What to produce - Exact repetition of every entry is required.

Data entries -
################
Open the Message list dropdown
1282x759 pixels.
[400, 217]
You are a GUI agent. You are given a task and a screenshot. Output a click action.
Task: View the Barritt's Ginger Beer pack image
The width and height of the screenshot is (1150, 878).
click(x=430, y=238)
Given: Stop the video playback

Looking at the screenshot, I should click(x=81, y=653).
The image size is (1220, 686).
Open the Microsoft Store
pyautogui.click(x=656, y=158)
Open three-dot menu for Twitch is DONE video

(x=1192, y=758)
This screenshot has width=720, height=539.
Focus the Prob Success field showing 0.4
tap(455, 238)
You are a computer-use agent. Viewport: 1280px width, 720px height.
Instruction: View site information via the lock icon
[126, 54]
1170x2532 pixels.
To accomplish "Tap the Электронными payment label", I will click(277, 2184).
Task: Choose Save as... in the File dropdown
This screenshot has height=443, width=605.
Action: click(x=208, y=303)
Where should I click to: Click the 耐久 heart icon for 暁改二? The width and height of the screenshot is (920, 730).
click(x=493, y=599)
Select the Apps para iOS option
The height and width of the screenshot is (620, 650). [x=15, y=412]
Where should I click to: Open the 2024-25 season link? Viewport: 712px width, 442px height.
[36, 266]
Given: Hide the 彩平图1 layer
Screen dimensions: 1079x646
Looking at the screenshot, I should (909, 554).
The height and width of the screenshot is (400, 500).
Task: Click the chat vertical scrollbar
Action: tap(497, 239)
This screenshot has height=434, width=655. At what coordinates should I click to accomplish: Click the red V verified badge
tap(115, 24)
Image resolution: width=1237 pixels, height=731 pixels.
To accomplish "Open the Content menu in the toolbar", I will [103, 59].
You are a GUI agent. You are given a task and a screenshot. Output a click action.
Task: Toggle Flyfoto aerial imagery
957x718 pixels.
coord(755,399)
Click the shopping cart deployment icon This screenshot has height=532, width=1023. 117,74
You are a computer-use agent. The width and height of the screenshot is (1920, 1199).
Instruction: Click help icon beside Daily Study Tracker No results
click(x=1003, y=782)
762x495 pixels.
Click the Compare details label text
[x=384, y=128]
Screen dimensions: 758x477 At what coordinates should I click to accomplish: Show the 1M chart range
################
Exercise answer -
Open the Message list dropdown
1282x759 pixels.
[400, 217]
You are a GUI agent. You are given a task and a screenshot. Output a click action.
Task: View the Barritt's Ginger Beer pack image
The width and height of the screenshot is (1150, 878).
click(x=430, y=238)
Given: Stop the video playback

Looking at the screenshot, I should click(x=81, y=653).
The image size is (1220, 686).
Open the Microsoft Store
pyautogui.click(x=656, y=158)
Open three-dot menu for Twitch is DONE video

(x=1192, y=758)
This screenshot has width=720, height=539.
Focus the Prob Success field showing 0.4
tap(455, 238)
You are a computer-use agent. Viewport: 1280px width, 720px height.
Instruction: View site information via the lock icon
[126, 54]
1170x2532 pixels.
To accomplish "Tap the Электронными payment label", I will click(277, 2184).
Task: Choose Save as... in the File dropdown
This screenshot has height=443, width=605.
Action: click(x=208, y=303)
Where should I click to: Click the 耐久 heart icon for 暁改二? The width and height of the screenshot is (920, 730).
click(x=493, y=599)
Select the Apps para iOS option
The height and width of the screenshot is (620, 650). [x=15, y=412]
Where should I click to: Open the 2024-25 season link? Viewport: 712px width, 442px height.
[36, 266]
Given: Hide the 彩平图1 layer
Screen dimensions: 1079x646
Looking at the screenshot, I should (909, 554).
The height and width of the screenshot is (400, 500).
Task: Click the chat vertical scrollbar
Action: tap(497, 239)
This screenshot has height=434, width=655. At what coordinates should I click to accomplish: Click the red V verified badge
tap(115, 24)
Image resolution: width=1237 pixels, height=731 pixels.
To accomplish "Open the Content menu in the toolbar", I will [103, 59].
You are a GUI agent. You are given a task and a screenshot. Output a click action.
Task: Toggle Flyfoto aerial imagery
957x718 pixels.
coord(755,399)
Click the shopping cart deployment icon This screenshot has height=532, width=1023. 117,74
You are a computer-use agent. The width and height of the screenshot is (1920, 1199).
Instruction: Click help icon beside Daily Study Tracker No results
click(x=1003, y=782)
762x495 pixels.
Click the Compare details label text
[x=384, y=128]
Screen dimensions: 758x477 At what coordinates should I click to accomplish: Show the 1M chart range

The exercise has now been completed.